** RECORDS follows **
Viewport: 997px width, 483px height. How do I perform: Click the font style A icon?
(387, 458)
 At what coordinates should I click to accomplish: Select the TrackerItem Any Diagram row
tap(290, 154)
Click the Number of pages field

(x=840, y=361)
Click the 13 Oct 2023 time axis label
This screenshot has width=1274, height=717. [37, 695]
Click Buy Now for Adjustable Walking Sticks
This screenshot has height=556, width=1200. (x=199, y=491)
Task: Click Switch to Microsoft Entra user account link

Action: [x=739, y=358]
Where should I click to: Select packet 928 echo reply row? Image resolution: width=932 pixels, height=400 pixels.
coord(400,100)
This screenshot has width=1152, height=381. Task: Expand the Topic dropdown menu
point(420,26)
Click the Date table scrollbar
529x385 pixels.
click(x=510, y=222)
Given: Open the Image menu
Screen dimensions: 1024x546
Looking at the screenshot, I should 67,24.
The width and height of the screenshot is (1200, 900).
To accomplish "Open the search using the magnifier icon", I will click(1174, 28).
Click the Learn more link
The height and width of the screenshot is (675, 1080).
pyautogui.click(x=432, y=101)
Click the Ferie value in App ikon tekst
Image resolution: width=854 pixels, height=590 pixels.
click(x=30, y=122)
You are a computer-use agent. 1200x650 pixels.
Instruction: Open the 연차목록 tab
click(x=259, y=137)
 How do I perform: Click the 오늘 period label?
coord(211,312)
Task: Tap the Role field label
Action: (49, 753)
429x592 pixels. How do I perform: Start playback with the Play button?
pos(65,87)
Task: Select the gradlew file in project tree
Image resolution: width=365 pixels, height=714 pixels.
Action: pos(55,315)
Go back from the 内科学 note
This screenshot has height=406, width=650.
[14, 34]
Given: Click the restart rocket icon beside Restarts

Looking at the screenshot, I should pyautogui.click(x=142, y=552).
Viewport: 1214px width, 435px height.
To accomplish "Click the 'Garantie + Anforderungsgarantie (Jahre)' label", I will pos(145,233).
** End of RECORDS **
TASK DIRECTIONS: Go through the records and work out how many lines contain the string "will". The answer should be that number alone.

REPLY: 2